Projections & Methodology

Soccer Power Ratings: Elo, SPI, and Why They Disagree

One number per team, several systems, and built-in disagreement.

Can you really squeeze a football team — eleven players, a manager, a style, a collective mood that swings week to week — into a single number and learn anything true from it? Power ratings answer yes, and the strange thing is that they are mostly right: feed two of those numbers into a formula and you get a defensible read on who would probably win. The stranger thing, and the one this piece is really about, is that the major systems take the same matches and deliberately hand you different numbers. They are not making mistakes. They are making different bets, and once you see which bets they are placing, you can use any of them well.

How Elo works

Elo is the foundation, and it was borrowed wholesale from chess, of all places. Every team carries a rating, and the system is zero-sum: after each match, points are transferred from one side to the other. Beat a team and you take rating points from them; lose and you hand points over. Crucially, the size of the transfer depends on the surprise. Before the match, the rating gap implies an expected result — the favourite is “supposed” to win. Perform exactly as expected and ratings barely move. Pull off an upset and a large chunk of points changes hands, because the system has learned something new.

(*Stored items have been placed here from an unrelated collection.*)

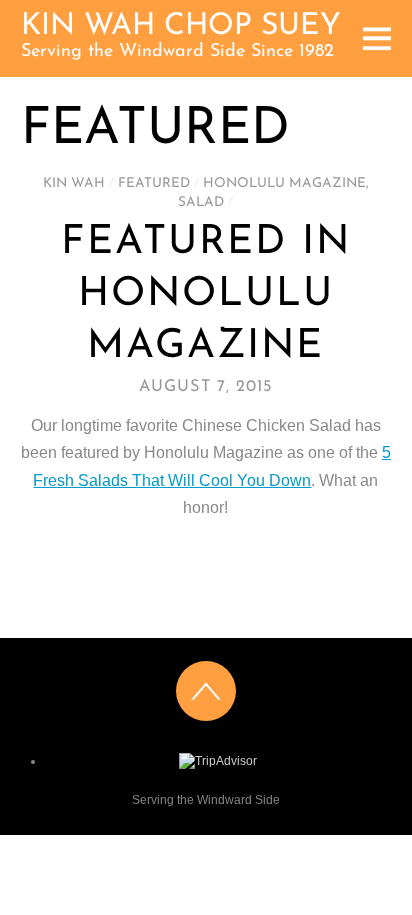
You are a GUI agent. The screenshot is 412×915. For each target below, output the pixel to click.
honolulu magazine (284, 183)
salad (201, 202)
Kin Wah (74, 183)
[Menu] (377, 38)
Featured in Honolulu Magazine (206, 295)
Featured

How fast it learns is set by the K-factor, a single knob governing how much any one result moves the needle. A high K makes the rating twitchy and quick to react to recent form; a low K makes it sluggish and stable, trusting the long-run history over the latest ninety minutes. Every Elo implementation has to pick a point on that responsiveness-versus-stability spectrum, and that choice alone makes two Elo systems disagree.

Football-specific Elo systems then add two adjustments the chess version never needed. The first is margin of victory: winning 4–0 is stronger evidence than scraping a 1–0, so most football Elos scale the points transfer by the goal margin rather than treating every win identically. The second is home advantage: because playing at home is worth a real and measurable edge, the expected result is computed with a bonus added to the home side before the match, so beating a strong team away earns more than the same result at home. The best-known public implementations — clubelo.com for clubs and the World Football Elo project for international sides — differ precisely in how they set K, how they weight the margin, and how big a home bump they apply. For why that home edge exists and roughly how large it is, see home advantage quantified.

Logistic curve showing the Elo expected score rising from near 0 to near 100 percent as the rating difference goes from minus 600 to plus 600, passing through 50 percent at an equal rating, about 76 percent at a plus-200 gap and about 91 percent at a plus-400 gap.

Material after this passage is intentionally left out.